Modernizing Authentication — What It Takes to Transform Secure Access
Google recently created a new "Help for hacked sites" informational series aimed at helping Web site owners recover their hacked Web sites. The series includes articles and videos covering everything from what it means to be hacked to how to diagnose specific types of malware infections.
In a blog post announcing the series, Google Developer Programs Tech Lead Maile Ohye notes that StopBadware and Commtouch’s 2012 survey of more than 600 webmasters of hacked sites found that 26 percent of site owners said their sites were still compromised, and 2 percent had completely abandoned their hacked sites.
Ohye offers the following essential security advice to site owners:
- Be vigilant about keeping software updated
- Understand the security practices of all applications, plugins, third-party software, etc., before you install them on your server
- Remove unnecessary or unused software
- Enforce creation of strong passwords
- Keep all devices used to log in to your web server secure (updated operating system and browser)

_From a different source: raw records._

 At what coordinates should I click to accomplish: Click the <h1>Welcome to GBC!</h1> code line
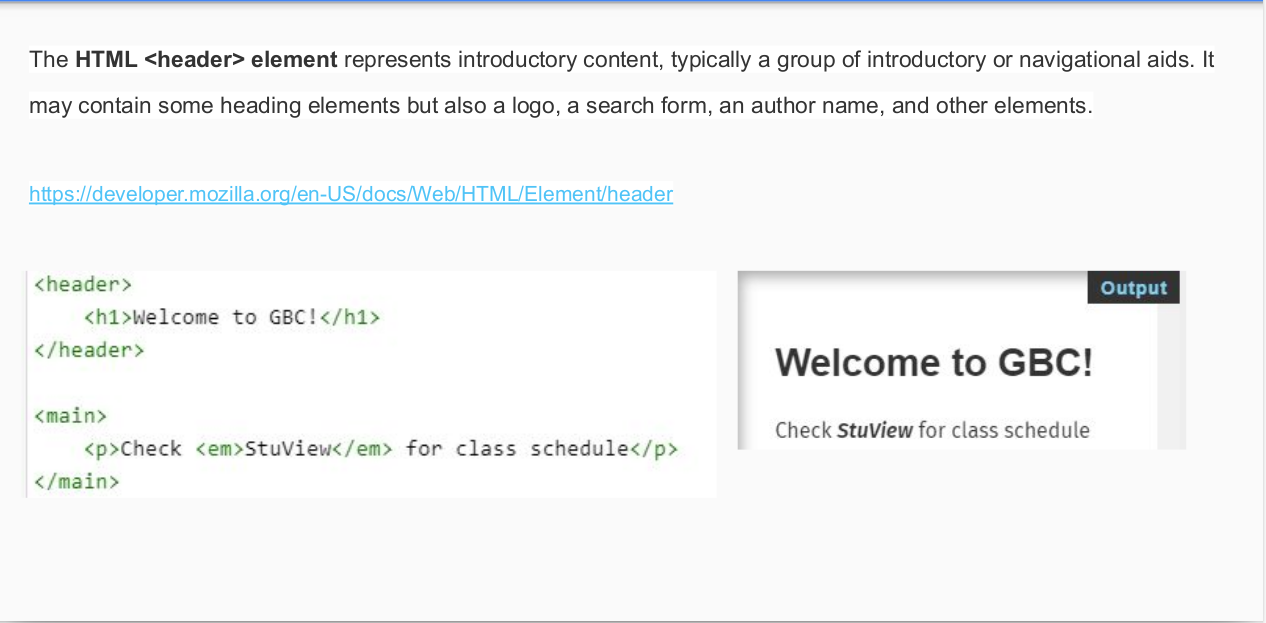tap(232, 318)
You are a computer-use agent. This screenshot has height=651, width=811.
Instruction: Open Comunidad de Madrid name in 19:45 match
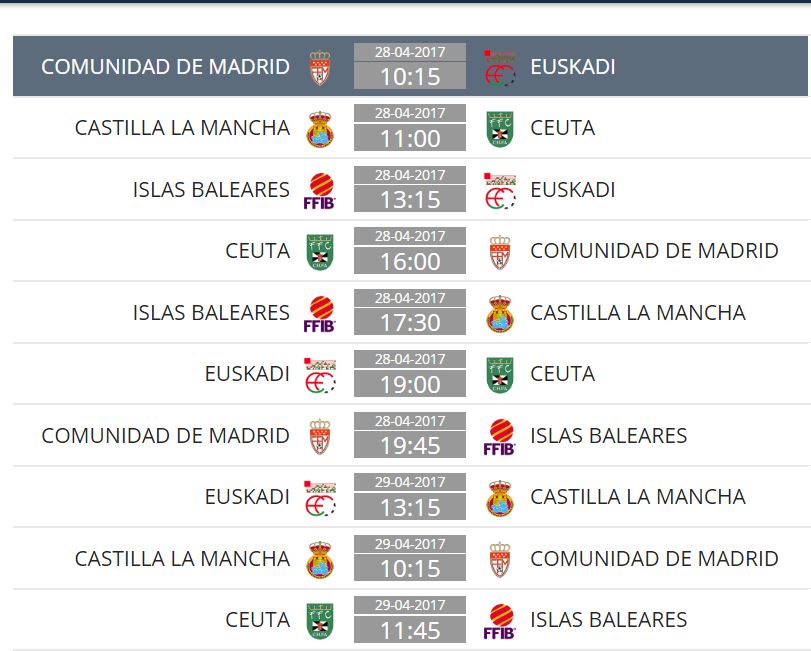(165, 436)
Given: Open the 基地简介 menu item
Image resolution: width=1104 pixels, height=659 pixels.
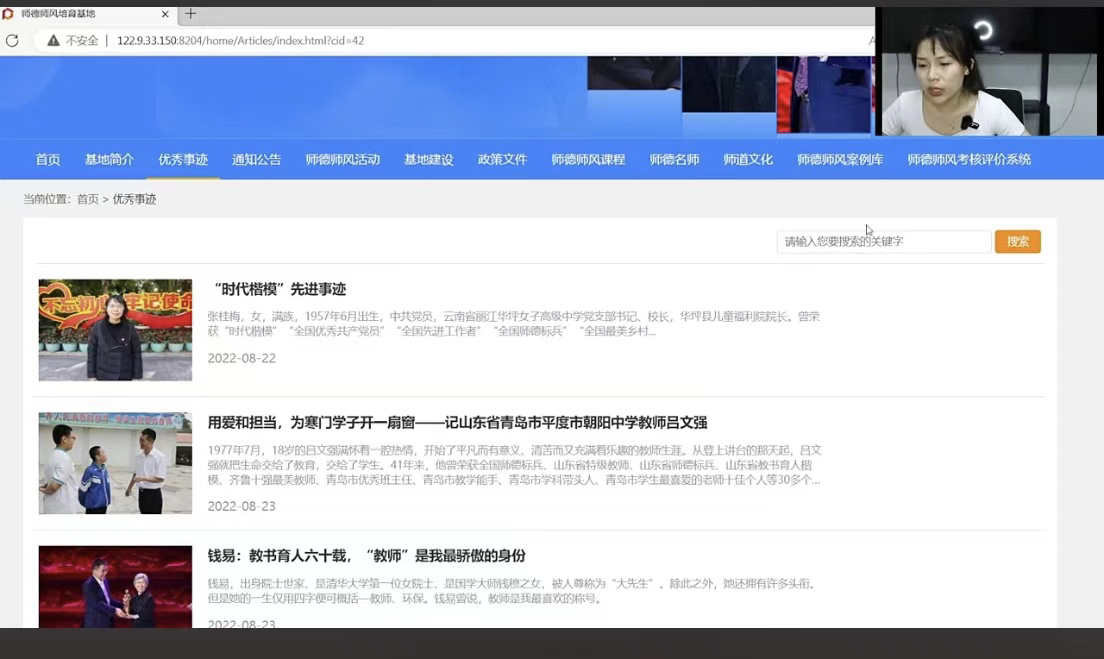Looking at the screenshot, I should pos(109,160).
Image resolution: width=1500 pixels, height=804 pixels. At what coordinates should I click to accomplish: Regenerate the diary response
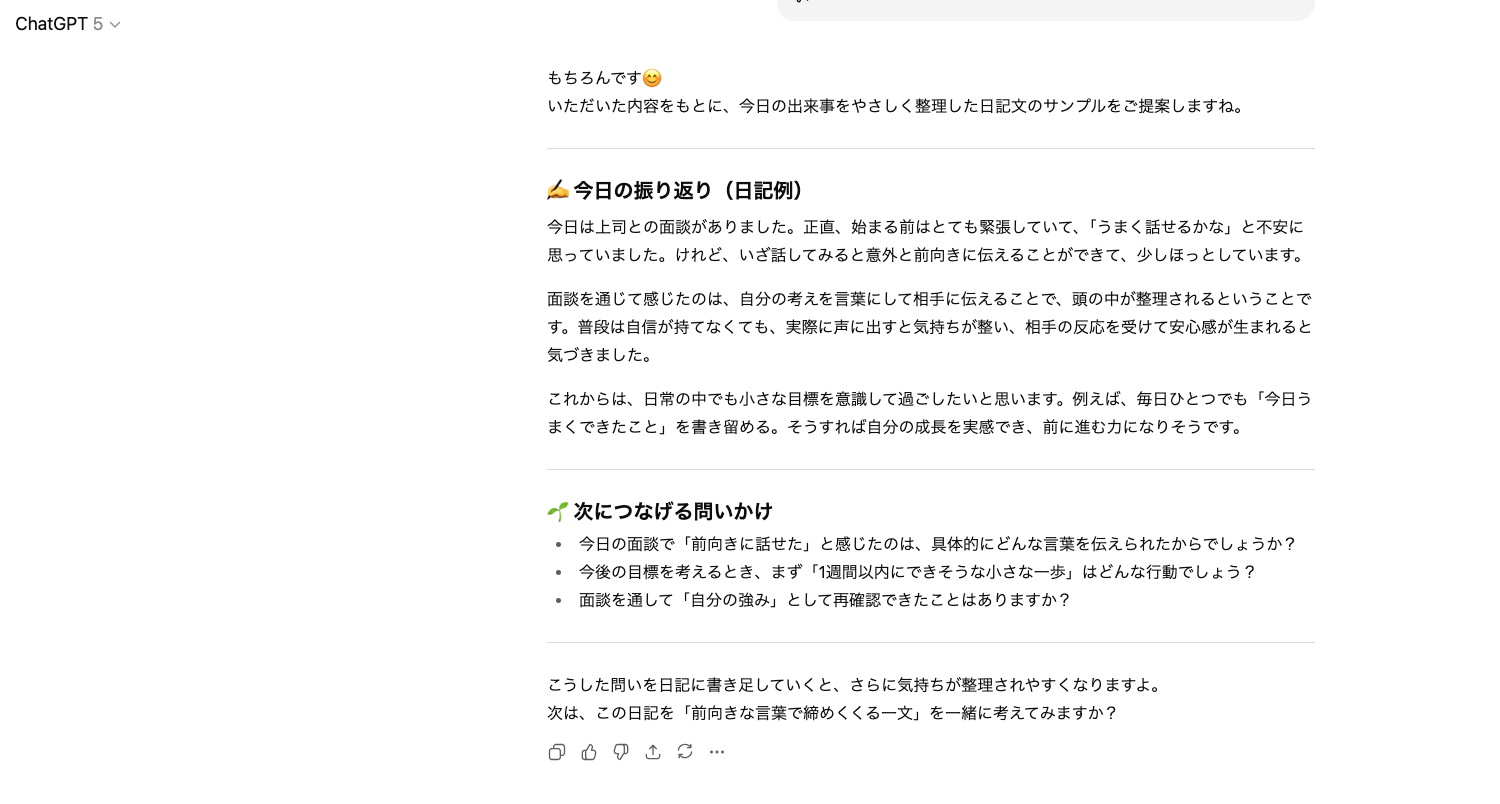[x=685, y=752]
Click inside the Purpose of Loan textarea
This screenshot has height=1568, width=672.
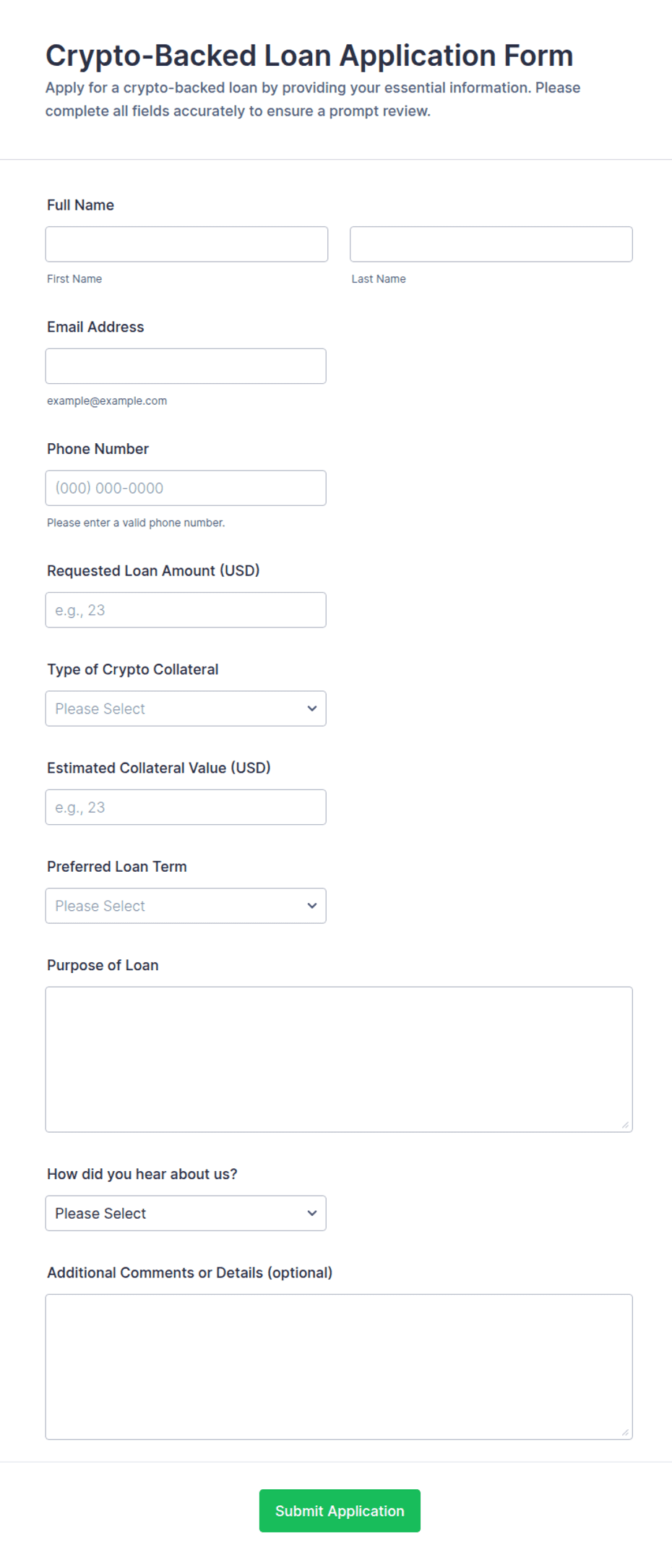pyautogui.click(x=339, y=1060)
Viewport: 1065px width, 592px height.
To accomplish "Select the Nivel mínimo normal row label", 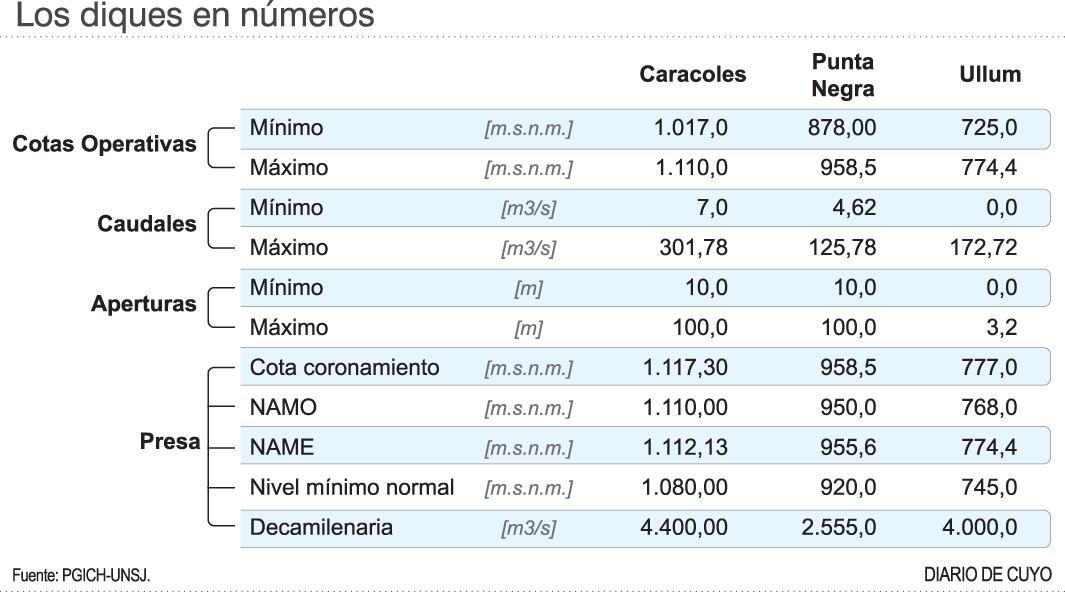I will (x=352, y=490).
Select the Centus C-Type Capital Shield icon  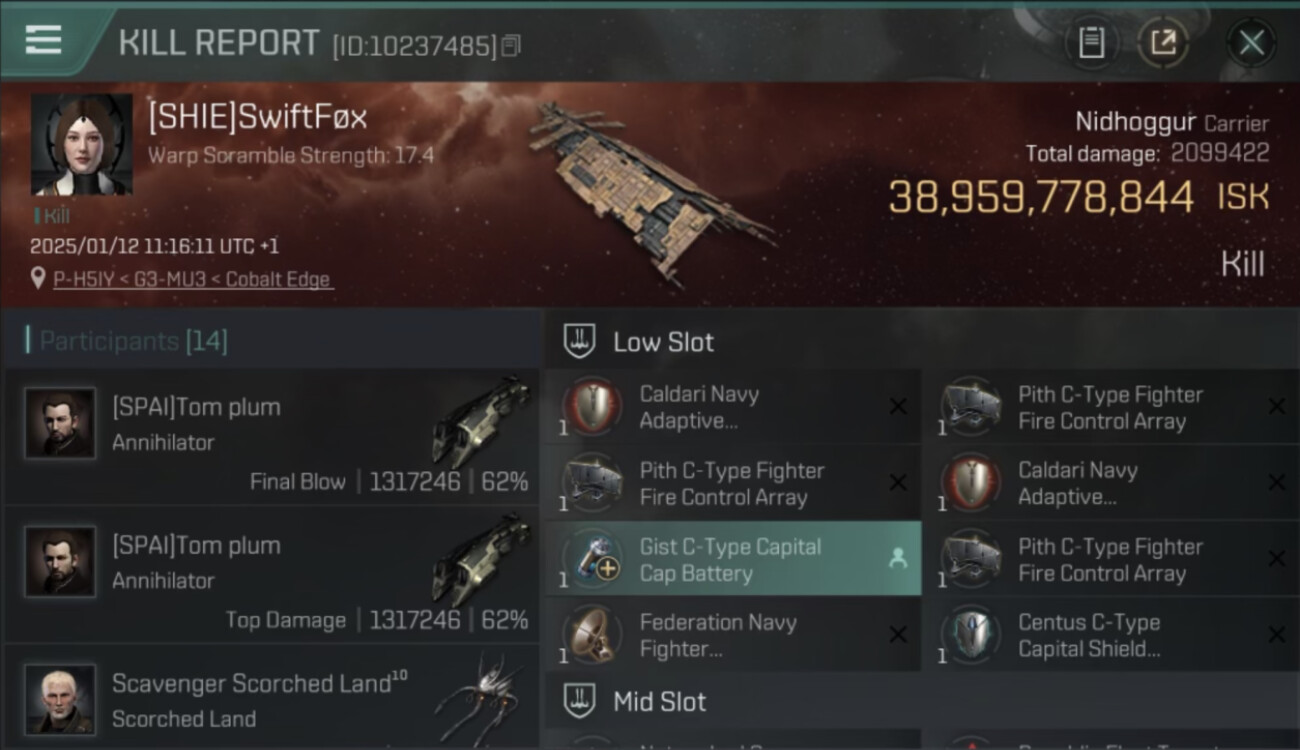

- Make regular, automated backups
"We hope that by adding our educational resources to the great tools and information already available from the security community, more hacked sites can restore their unique content and make it safely available to users," Ohye writes. "The fact remains, however, that the process to recovery requires fairly advanced system administrator skills and knowledge of source code. Without help from others -- perhaps their hoster or a trusted expert -- many site owners may still struggle to recover."